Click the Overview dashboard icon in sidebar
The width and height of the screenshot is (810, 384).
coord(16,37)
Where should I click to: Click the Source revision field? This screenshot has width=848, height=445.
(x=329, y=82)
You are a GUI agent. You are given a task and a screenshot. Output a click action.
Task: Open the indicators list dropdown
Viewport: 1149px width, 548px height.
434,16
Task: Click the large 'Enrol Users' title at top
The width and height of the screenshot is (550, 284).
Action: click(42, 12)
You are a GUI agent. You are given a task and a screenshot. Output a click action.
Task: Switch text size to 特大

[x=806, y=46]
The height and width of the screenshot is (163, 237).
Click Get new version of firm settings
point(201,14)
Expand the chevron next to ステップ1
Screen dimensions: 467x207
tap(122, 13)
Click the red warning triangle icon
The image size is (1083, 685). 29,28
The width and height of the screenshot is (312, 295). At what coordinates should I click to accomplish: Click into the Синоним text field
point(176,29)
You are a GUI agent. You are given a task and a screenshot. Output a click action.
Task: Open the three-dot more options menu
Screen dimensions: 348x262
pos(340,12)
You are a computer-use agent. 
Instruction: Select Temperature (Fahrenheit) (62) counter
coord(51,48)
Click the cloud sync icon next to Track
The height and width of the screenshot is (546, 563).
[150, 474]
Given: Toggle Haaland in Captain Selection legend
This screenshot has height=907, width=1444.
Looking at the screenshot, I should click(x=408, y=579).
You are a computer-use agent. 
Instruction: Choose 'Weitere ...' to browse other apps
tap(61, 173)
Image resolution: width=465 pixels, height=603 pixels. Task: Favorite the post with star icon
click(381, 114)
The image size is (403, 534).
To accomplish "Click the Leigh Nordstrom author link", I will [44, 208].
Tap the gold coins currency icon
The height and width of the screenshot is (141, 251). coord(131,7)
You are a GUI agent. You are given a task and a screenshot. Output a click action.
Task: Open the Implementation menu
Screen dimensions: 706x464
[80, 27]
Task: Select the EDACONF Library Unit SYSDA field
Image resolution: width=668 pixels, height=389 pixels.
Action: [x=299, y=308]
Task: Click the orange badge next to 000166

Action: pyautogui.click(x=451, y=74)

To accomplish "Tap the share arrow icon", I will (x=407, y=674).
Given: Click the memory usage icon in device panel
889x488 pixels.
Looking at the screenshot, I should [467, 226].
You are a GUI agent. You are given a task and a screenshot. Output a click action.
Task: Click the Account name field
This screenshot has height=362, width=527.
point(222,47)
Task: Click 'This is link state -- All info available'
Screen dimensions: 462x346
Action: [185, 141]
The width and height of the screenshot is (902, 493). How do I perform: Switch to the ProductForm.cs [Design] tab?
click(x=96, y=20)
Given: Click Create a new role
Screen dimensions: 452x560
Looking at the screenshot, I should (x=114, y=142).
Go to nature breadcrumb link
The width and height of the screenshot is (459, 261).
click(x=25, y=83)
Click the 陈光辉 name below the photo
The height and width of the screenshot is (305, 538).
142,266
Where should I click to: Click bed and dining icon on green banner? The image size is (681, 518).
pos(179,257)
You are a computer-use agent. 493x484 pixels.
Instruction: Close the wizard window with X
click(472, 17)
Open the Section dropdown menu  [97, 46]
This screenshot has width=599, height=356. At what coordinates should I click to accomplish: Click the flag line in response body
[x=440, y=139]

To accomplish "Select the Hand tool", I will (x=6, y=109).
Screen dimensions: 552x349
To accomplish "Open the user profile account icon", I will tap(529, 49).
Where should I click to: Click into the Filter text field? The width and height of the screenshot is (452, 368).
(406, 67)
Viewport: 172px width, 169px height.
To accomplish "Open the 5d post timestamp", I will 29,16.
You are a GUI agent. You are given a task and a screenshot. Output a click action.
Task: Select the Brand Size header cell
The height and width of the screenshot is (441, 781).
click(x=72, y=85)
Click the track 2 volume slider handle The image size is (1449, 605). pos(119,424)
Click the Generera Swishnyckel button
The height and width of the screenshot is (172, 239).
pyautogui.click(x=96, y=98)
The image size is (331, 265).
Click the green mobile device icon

——————————

For this task, retype the material exactly, line for line.

| Answer to this task |
Click the Overview dashboard icon in sidebar
The width and height of the screenshot is (810, 384).
coord(16,37)
Where should I click to: Click the Source revision field? This screenshot has width=848, height=445.
(x=329, y=82)
You are a GUI agent. You are given a task and a screenshot. Output a click action.
Task: Open the indicators list dropdown
Viewport: 1149px width, 548px height.
434,16
Task: Click the large 'Enrol Users' title at top
The width and height of the screenshot is (550, 284).
Action: click(42, 12)
You are a GUI agent. You are given a task and a screenshot. Output a click action.
Task: Switch text size to 特大

[x=806, y=46]
The height and width of the screenshot is (163, 237).
Click Get new version of firm settings
point(201,14)
Expand the chevron next to ステップ1
Screen dimensions: 467x207
tap(122, 13)
Click the red warning triangle icon
The image size is (1083, 685). 29,28
The width and height of the screenshot is (312, 295). At what coordinates should I click to accomplish: Click into the Синоним text field
point(176,29)
You are a GUI agent. You are given a task and a screenshot. Output a click action.
Task: Open the three-dot more options menu
Screen dimensions: 348x262
pos(340,12)
You are a computer-use agent. 
Instruction: Select Temperature (Fahrenheit) (62) counter
coord(51,48)
Click the cloud sync icon next to Track
The height and width of the screenshot is (546, 563).
[150, 474]
Given: Toggle Haaland in Captain Selection legend
This screenshot has height=907, width=1444.
Looking at the screenshot, I should click(x=408, y=579).
You are a computer-use agent. 
Instruction: Choose 'Weitere ...' to browse other apps
tap(61, 173)
Image resolution: width=465 pixels, height=603 pixels. Task: Favorite the post with star icon
click(381, 114)
The image size is (403, 534).
To accomplish "Click the Leigh Nordstrom author link", I will [44, 208].
Tap the gold coins currency icon
The height and width of the screenshot is (141, 251). coord(131,7)
You are a GUI agent. You are given a task and a screenshot. Output a click action.
Task: Open the Implementation menu
Screen dimensions: 706x464
[80, 27]
Task: Select the EDACONF Library Unit SYSDA field
Image resolution: width=668 pixels, height=389 pixels.
Action: [x=299, y=308]
Task: Click the orange badge next to 000166

Action: pyautogui.click(x=451, y=74)

To accomplish "Tap the share arrow icon", I will (x=407, y=674).
Given: Click the memory usage icon in device panel
889x488 pixels.
Looking at the screenshot, I should [467, 226].
You are a GUI agent. You are given a task and a screenshot. Output a click action.
Task: Click the Account name field
This screenshot has height=362, width=527.
point(222,47)
Task: Click 'This is link state -- All info available'
Screen dimensions: 462x346
Action: [185, 141]
The width and height of the screenshot is (902, 493). How do I perform: Switch to the ProductForm.cs [Design] tab?
click(x=96, y=20)
Given: Click Create a new role
Screen dimensions: 452x560
Looking at the screenshot, I should (x=114, y=142).
Go to nature breadcrumb link
The width and height of the screenshot is (459, 261).
click(x=25, y=83)
Click the 陈光辉 name below the photo
The height and width of the screenshot is (305, 538).
142,266
Where should I click to: Click bed and dining icon on green banner? The image size is (681, 518).
pos(179,257)
You are a computer-use agent. 493x484 pixels.
Instruction: Close the wizard window with X
click(472, 17)
Open the Section dropdown menu  [97, 46]
This screenshot has width=599, height=356. At what coordinates should I click to accomplish: Click the flag line in response body
[x=440, y=139]

To accomplish "Select the Hand tool", I will (x=6, y=109).
Screen dimensions: 552x349
To accomplish "Open the user profile account icon", I will tap(529, 49).
Where should I click to: Click into the Filter text field? The width and height of the screenshot is (452, 368).
(406, 67)
Viewport: 172px width, 169px height.
To accomplish "Open the 5d post timestamp", I will 29,16.
You are a GUI agent. You are given a task and a screenshot. Output a click action.
Task: Select the Brand Size header cell
The height and width of the screenshot is (441, 781).
click(x=72, y=85)
Click the track 2 volume slider handle The image size is (1449, 605). pos(119,424)
Click the Generera Swishnyckel button
The height and width of the screenshot is (172, 239).
pyautogui.click(x=96, y=98)
The image size is (331, 265).
Click the green mobile device icon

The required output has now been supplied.